Question

A column of air mass extending from surface to a height of \(10~\mathrm{km}\) moving eastward along \(30^\circ\mathrm{N}\) strikes a north–south oriented mountain range. While crossing the range, the air mass acquires a relative vorticity of \(-3.65\times 10^{-5}~\mathrm{s^{-1}}\) at the top. If the air mass remains at the same latitude and conserves potential vorticity, the height of the mountain range is \(__________\) km. (Round off to the nearest integer) \textit{[Assume Earth’s angular velocity \(\Omega=7.3\times10^{-5}~\mathrm{s^{-1}}\) and initial relative vorticity is zero.]}

Hint:

With PV \(q=(f+\zeta)/H\) conserved at fixed latitude, column compression (\(H\downarrow\)) makes \(\zeta\) negative (anticyclonic) to keep \(q\) constant; stretching does the opposite.

Answer 1

Correct Answer: 5

Step 1: Potential vorticity (PV) conservation for a column.
For a shallow air column of thickness \(H\) at a fixed latitude, PV is \[ q=\frac{f+\zeta}{H}=\text{constant}, \] where \(f=2\Omega\sin\phi\) is the Coriolis parameter and \(\zeta\) is the relative vorticity.

Step 2: Initial and final states.
Latitude \(30^\circ\Rightarrow f=2\Omega\sin30^\circ=2(7.3\times10^{-5})(0.5)=7.3\times10^{-5}~\mathrm{s^{-1}}\). Initially: \(\zeta_0=0\), \(H_0=10~\mathrm{km}\Rightarrow q_0=f/H_0\). Over the mountain: \(\zeta_1=-3.65\times10^{-5}~\mathrm{s^{-1}}\), column thickness \(H_1\) (reduced by the terrain height).

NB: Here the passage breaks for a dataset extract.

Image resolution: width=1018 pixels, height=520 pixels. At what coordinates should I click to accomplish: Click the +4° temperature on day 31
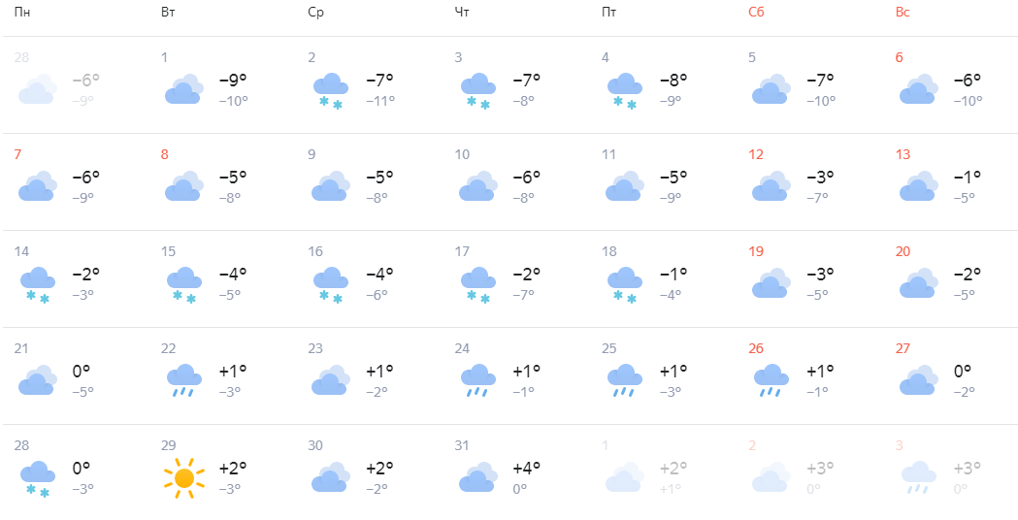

Step 3: Apply PV conservation at same latitude.
\[ \frac{f}{H_0}=\frac{f+\zeta_1}{H_1} \Rightarrow H_1=H_0\,\frac{f+\zeta_1}{f} =10\,\frac{7.3-3.65}{7.3} =10\times \frac{3.65}{7.3} =10\times 0.5=5~\mathrm{km}. \]

Step 4: Mountain height.
Height \(=H_0-H_1=10-5=5~\mathrm{km}\). Final Answer:
\[ \boxed{5~\text{km}} \]